CONJUNTO DE TAREFAS:
a – Responda às perguntas abaixo com base no texto extraído, uma resposta por linha, marcada como a pergunta.
(i) Quem S. Ex. critica publicamente?
(ii) Qual confissão pública S. Ex. fez sobre o seu governo?
(iii) De que o sofisma chama todos os católicos que defendem seus direitos?
b – Liste, na ordem em que aparecem, todas as palavras que o texto extraído coloca entre aspas.

TEXTO EXTRAÍDO:
——

Apesar da referência pessoal feita a mim pelo Sr. embaixador do México, em uma de suas últimas entrevistas, não venho discuti-las, propriamente. Não quero fazer mal a S. Ex., e elas já deixaram ver tão claro a pouca prática ou o temperamento anti-diplomático do ilustre mexicano. — S. Ex. critica publicamente o nosso ministro do Exterior e fala na possibilidade de um rompimento de relações entre os dois países... — elas já deixaram ver tão claramente que S. Ex. julga razoável manter para com os brasileiros a linguagem que o seu governo fala ao povo mexicano, [*] o seu admirável governo. Apesar dos seus admiráveis processos de política interna, é bem capaz de desautorizá-lo, como a quem esqueceu as mais comezinhas reservas que deve ao exercício de sua função...

Não quero, pois, concorrer para o desespero de S. Ex., máxime após a sua também pública confissão de que o seu governo é um derrotado em face da opinião do mundo culto. De S. Ex. basta-me isso. Da boca de um diplomata, do representante de um governo que diz ter as aspirações normais de todo governo, isto é, ser estimado e respeitado, aquela confissão vale como um dobre a finados... Sempre os sinos...

O que vale a pena discutir, em uma nação livre como a nossa, é o “fruto” da chamada Constituição, que o Sr. embaixador, como todos os representantes do atual governo do México, afirma será executada naquele país, caindo sobre a consciência dos que o formam como peso de irrecusável direito dos que já se apossaram do poder... O sofisma que batiza de “clericais” a todos os católicos que defendem seus direitos não poderia aparecer ali porque, como lei positiva a ser aplicada, o novo direito mexicano prefere desconhecer brutalmente a história da nação, e atuar como sobre seres nascidos com ele, indistintos ainda, sem memória, sem caráter próprio, e, à primeira vista, o Estado mexicano está em absoluta contradição com o axioma de moral política de que ele, o Estado, funciona para o país e para o que o “constitui”, pois todo o mundo sabe que só o México – abstração dos seus atuais dominantes, poderia ser esse organismo absolutamente neutro em matéria de fé religiosa.

——

SEÇÃO DE DADOS:
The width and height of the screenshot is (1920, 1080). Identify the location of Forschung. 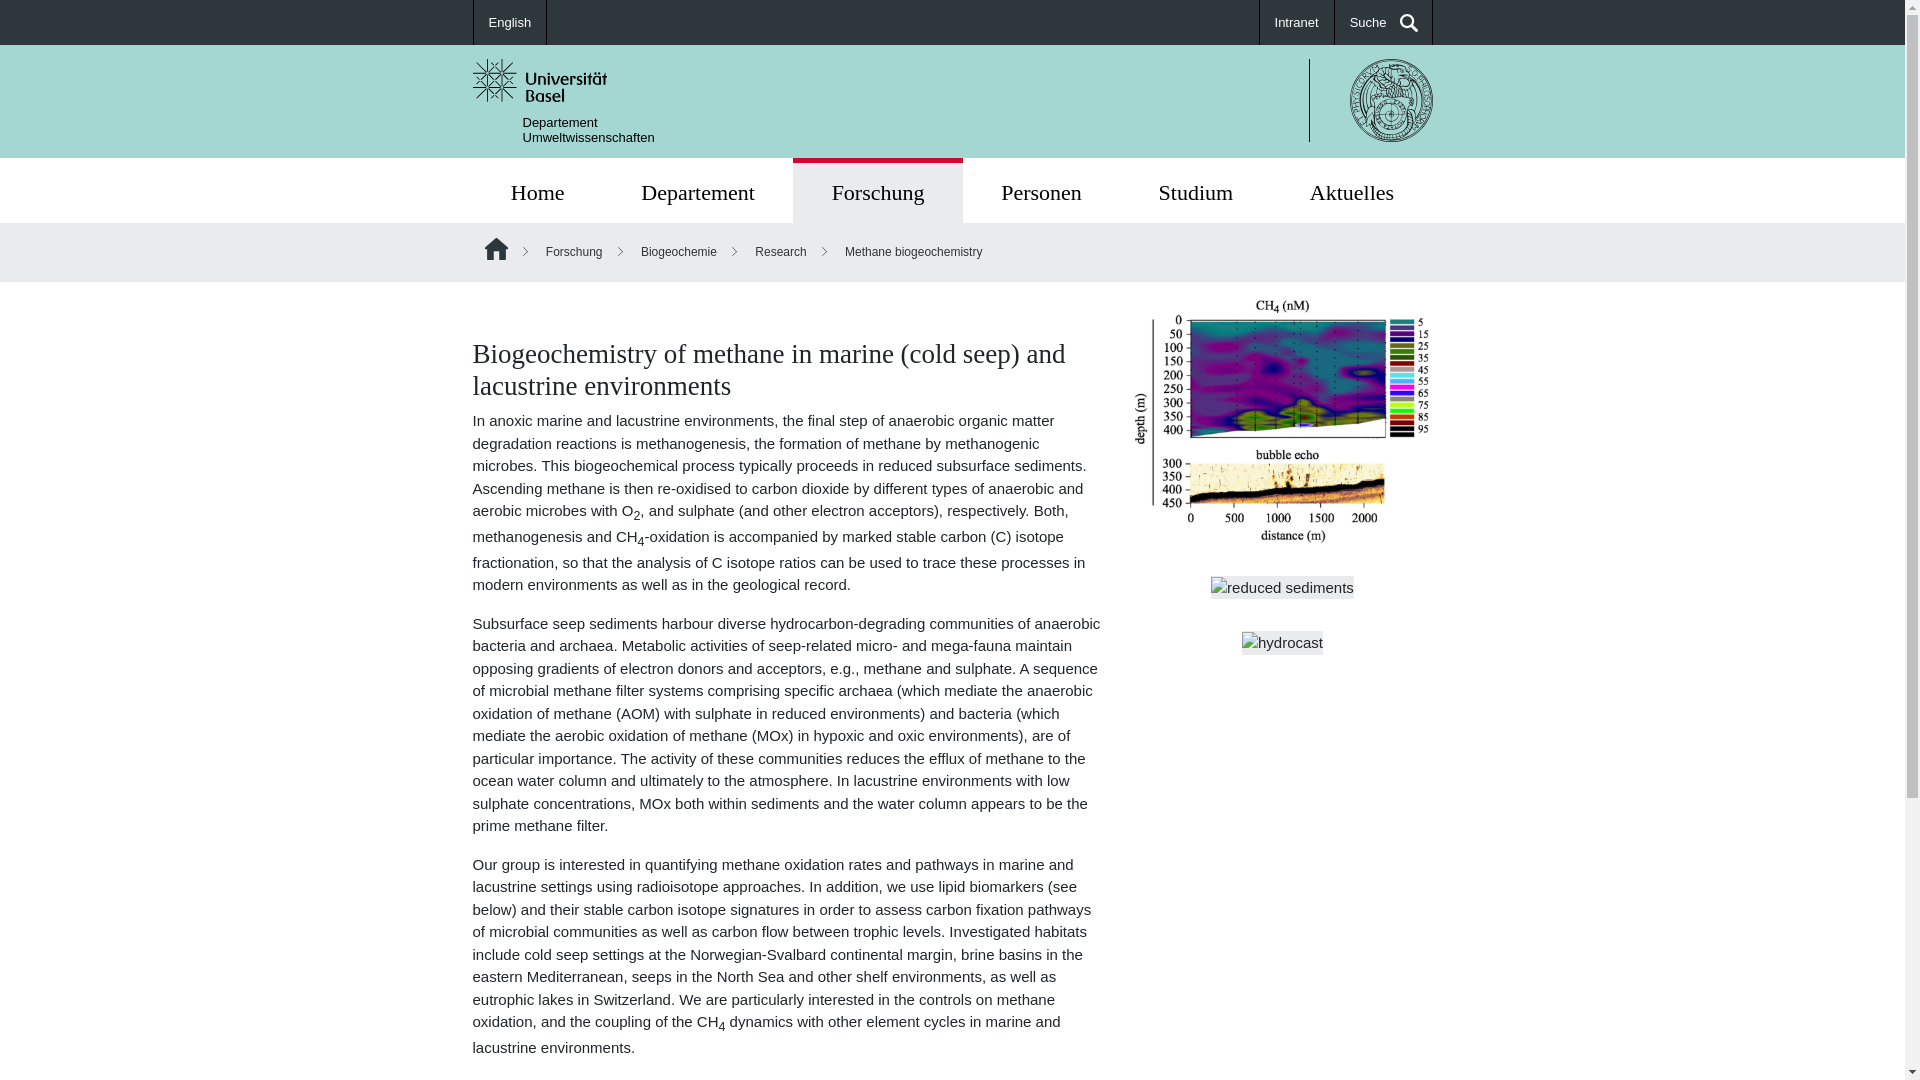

——

RESPOSTAS POR TAREFA:
a –
(i) O nosso ministro do Exterior.
(ii) Que o seu governo é um derrotado em face da opinião do mundo culto.
(iii) De "clericais".

b –
fruto
clericais
constitui